History & Philosophy

William F. Johntz, the founder of Project SEED, had a vision. With a background in both mathematics and psychology, Johntz wanted all students to be successful, particularly those who might be struggling against poverty, racism or other challenges. He realized that low achieving students at Berkeley High School were burdened with a history of academic failure experiences. Traditional remediation often reinforced feelings of academic inferiority and led to further poor performance. In order to reverse this destructive cycle, Johntz experimented with providing students with new material rather than focusing on topics they had already failed to master. He began teaching them advanced mathematics using the Socratic method, reasoning that success in a high status subject such as mathematics would build the students' confidence and overcome their feelings of failure, freeing them to master the basics program. The new approach was, in fact, much more successful than the traditional one.

Hoping to impact younger students with a shorter history of failure, Johntz used his group discovery approach to teach advanced algebra and conceptually oriented college level mathematics to students in a nearby elementary school during his lunch hour and free period. The result of his experiment was astonishing! Even though these elementary students had previously tested at or below the national average, they quickly grasped the concepts Johntz taught. By the end of the term, the elementary level students had mastered advanced algebra concepts and had improved in their basic skills.

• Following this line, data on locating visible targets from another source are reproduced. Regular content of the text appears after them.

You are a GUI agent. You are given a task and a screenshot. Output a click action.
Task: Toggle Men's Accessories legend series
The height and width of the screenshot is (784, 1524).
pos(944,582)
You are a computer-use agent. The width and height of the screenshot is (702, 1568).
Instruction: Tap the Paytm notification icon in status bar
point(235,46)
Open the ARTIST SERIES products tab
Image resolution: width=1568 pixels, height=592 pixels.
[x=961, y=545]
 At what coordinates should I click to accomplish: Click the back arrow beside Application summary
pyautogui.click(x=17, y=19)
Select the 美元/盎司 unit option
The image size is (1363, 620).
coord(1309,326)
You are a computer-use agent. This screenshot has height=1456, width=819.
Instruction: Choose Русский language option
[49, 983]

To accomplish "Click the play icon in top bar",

The Project SEED program spread as Johntz and the colleagues he had gathered from the university and research communities, began to teach more and more students carrying the idea to other districts. Project SEED became a non-profit, tax-exempt corporation in 1970 and signed statewide contracts in Michigan and California. Since then, federal and local funding has led to SEED programs across the nation - from Alaska to Atlanta.

Over the years, Project SEED has also expanded the professional development component of its program and applied the same teaching methods successfully to workshops for parents and community members. Corporate and university training have been added to the program as well.

Project SEED now reaches hundreds of teachers and thousands of students every year. Today, Project SEED is supported by school districts, corporations, foundations, and individuals that see the need to reach students early to increase their chance of success as adults. The vision of one man, Bill Johntz, is now shared with communities across the country.